Zastanawiacie sie czasami jak ważna w drodze do sukcesu jest motywacja? W moim przypadku przy tak słabej woli jest to bardzo ważne. Cieszy mnie bardzo, że mam Was! Te pare osób, ktore mimo ze nie musza to tutaj zaglądają i piszą miłe komentarze, dają wsparcie. Mimo iz dopiero zaczynam to juz Wam dziękuje! Dołączyłam do grupy wsparcia- bo zaoferowała mi to Vitalia wiec dlaczego by nie? Niestety moja grupa jeszcze sie nie uaktywniło wiec nie ma z kim sie wspierać. Moze dziewczyny cos napisza. W grupie sa wyzwania i postanowienia nowych nawyków. Podjęłam po 1 z nich. Nawyk- picie dużej il wody dziennie a wyzwanie - 30000 kalorii do spalenia w miesiąc.
Dam rade!
Wczoraj zrobiłam wszystkie zakupy z listy na 3 dni. £20 poszło. Nic jednak nie ma za darmo!

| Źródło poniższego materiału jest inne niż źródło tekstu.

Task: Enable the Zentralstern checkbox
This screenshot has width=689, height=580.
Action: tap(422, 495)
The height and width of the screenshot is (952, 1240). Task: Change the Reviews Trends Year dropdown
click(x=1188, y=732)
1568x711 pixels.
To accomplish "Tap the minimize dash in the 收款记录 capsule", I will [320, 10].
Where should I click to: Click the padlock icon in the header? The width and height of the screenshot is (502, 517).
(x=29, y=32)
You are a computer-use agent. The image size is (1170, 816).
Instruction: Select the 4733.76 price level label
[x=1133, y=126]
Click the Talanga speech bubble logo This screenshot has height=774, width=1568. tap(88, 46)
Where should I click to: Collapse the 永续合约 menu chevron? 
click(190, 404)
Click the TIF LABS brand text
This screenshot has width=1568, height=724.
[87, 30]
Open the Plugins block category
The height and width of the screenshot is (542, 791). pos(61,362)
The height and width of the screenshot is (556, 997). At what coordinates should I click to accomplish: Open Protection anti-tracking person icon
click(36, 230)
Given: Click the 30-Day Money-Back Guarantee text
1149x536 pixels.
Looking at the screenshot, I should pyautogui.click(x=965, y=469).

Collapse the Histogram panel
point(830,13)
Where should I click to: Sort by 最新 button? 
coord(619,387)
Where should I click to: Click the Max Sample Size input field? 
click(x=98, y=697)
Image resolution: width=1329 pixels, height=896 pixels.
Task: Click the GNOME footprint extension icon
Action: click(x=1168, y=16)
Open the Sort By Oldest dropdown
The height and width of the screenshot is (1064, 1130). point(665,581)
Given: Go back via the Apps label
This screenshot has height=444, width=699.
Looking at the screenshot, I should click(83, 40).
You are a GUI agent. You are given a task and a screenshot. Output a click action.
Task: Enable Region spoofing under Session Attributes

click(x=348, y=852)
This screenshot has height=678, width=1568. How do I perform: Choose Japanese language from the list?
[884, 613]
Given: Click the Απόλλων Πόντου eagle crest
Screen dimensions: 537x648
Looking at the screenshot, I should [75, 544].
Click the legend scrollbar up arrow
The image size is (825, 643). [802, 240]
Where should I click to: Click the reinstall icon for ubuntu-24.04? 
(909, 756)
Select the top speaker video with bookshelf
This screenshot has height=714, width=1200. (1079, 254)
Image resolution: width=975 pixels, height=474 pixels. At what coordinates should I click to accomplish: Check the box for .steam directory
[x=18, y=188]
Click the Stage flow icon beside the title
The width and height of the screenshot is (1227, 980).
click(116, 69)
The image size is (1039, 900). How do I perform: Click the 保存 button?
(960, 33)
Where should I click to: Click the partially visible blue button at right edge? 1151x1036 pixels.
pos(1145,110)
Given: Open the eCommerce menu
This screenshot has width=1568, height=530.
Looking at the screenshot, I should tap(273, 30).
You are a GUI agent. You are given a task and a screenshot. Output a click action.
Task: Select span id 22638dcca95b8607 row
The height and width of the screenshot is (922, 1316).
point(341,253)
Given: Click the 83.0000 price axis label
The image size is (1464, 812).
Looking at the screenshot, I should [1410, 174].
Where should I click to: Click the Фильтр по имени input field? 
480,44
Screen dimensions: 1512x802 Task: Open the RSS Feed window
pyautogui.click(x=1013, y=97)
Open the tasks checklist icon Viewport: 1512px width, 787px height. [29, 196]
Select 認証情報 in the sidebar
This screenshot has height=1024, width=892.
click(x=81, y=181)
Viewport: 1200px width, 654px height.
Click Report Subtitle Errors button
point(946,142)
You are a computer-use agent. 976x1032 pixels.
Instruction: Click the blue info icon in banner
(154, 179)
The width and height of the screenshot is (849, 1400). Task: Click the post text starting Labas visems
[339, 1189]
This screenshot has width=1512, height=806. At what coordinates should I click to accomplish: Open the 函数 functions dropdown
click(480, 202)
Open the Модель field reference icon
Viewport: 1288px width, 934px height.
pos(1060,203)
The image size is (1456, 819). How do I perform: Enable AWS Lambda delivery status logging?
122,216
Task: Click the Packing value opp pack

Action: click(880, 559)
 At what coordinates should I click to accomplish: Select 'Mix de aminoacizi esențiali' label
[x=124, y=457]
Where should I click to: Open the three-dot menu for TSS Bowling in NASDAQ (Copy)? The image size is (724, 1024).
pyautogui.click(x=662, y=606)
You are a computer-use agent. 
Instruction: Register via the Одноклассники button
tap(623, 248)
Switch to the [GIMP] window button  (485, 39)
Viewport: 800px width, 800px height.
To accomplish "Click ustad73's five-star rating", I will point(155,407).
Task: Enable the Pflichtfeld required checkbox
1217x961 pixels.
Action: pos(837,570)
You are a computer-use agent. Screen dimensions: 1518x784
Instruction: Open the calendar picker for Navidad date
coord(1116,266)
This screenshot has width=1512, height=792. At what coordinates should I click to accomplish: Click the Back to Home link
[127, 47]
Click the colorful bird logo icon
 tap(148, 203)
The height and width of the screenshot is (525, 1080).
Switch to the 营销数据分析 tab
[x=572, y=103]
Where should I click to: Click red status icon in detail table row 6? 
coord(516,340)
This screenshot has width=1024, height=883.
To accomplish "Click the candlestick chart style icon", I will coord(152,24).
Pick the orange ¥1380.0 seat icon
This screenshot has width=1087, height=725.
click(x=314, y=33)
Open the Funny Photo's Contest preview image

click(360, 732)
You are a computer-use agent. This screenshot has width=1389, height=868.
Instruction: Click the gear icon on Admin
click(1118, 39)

Wstałam z bardzo pozytywnym nastawieniem. Przygotowanie śniadania było bardzo przyjemne! Omlet na jogurcie z owocami pyszny - same zobaczcie:
BigDomi
21 lutego 2014, 10:09Pozytywne nastawienie jest najważniejsze. Czytając niektóre Twoje wpisy wydawało mi sie, że czytam o sobie. Ja moje 62 kg ostatni raz na wadze widziałam 4 lata temu. Potem przeprowadziłam się do Holandii i tak zaczęłam być coraz wieksza. Z roku na rok więcej mnie było. Dobrze, że wkońcu otworzyłyśmy oczy i zaczęłyśmy walkę o lepsze "ja".